Opinião
Para voltar ao mar
Lembro de ter ouvido diversas vezes que as conchas escondem o barulho do mar. Esse movimento, de colocá-la perto do ouvido, como se trouxesse consigo o som tão desejado e a sensação de areia no pé, ainda é algo que me pego repetindo. Tenho alguma lembrança distante da minha mãe me contando sobre esse efeito e da minha surpresa ao perceber a maré tão próxima, mesmo estando a quilômetros de distância de alguma praia.
A saudade das coisas, ou pessoas que amamos, faz o tempo parecer uma eternidade. Andar na beirada de espuma que se forma depois que a onda quebra, ter os pés lavados pela natureza, como se estivéssemos a brincar de pega-pega, correr da maré subindo e voltar para ela na mesma velocidade que estávamos a fugir. Parece que não há data certa para sentir isso de novo.
O silêncio do mundo que vivemos. Sinto falta dos sons tanto quanto qualquer outra pessoa. Essa ausência pode ser a oportunidade do amor aprender sobre o cuidado. O amor em nós, pelos outros, pelo toque nos grãos espalhados no chão do nosso dia a dia. Para que quando o reencontro aconteça, a intensidade dos nossos sentimentos seja multiplicada pela quantidade de dias que estivemos longe.
Nos alimentamos da memória enquanto a hora não chega. Castelos de areia, piscinas particulares (feitas de buracos escavados pelas nossas mãos), a toalha cobrindo o banco do carro, o ônibus quente ao meio dia, o cabelo com gosto de sal e o sono longo depois de um banho gelado após a volta para casa.

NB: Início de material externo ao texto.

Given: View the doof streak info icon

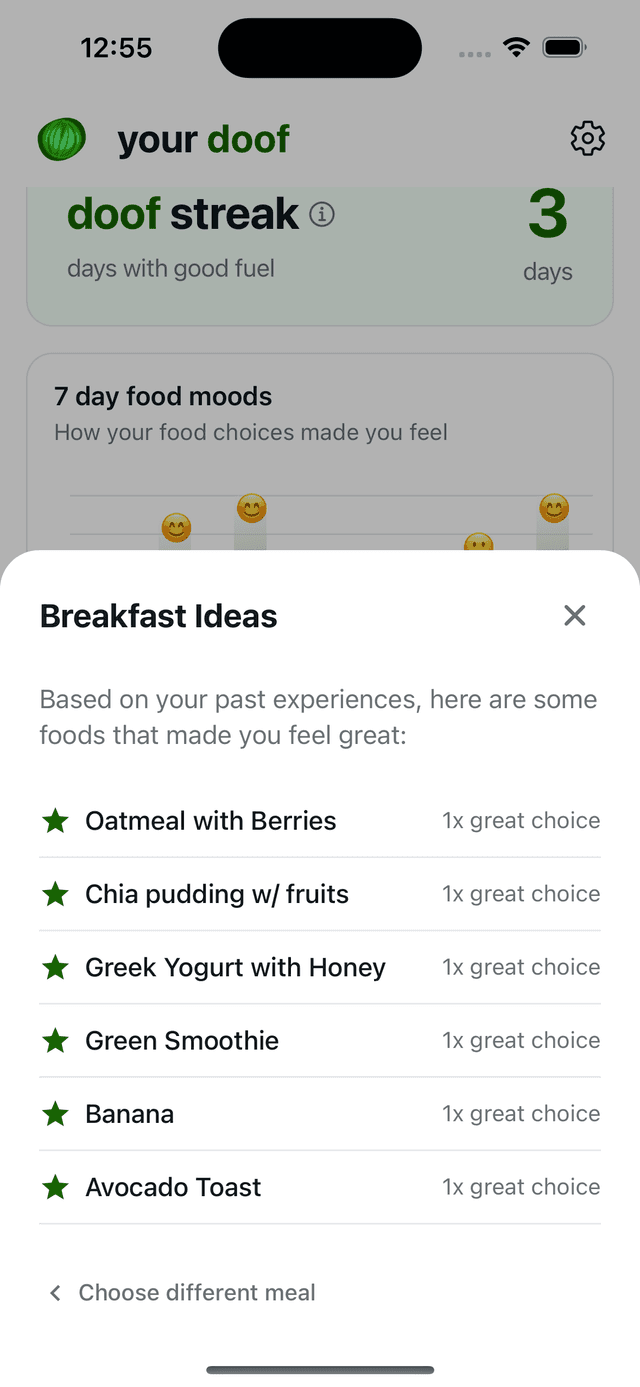Looking at the screenshot, I should [322, 214].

Enquanto o tempo não faz tudo voltar ao lugar certo, seremos constantemente lembrados do que sentimos longe dos lugares e pessoas. Ao colocar a concha pertinho de nós, é amor que sentimos. Naquela ligação demorada antes de fechar os olhos e sonhar, é o amor guardado para quando for possível ultrapassar portas sem medo. E será ainda melhor do que era antes, com esses novos olhos que ganhamos por aprender que a saudade ensina o cuidado.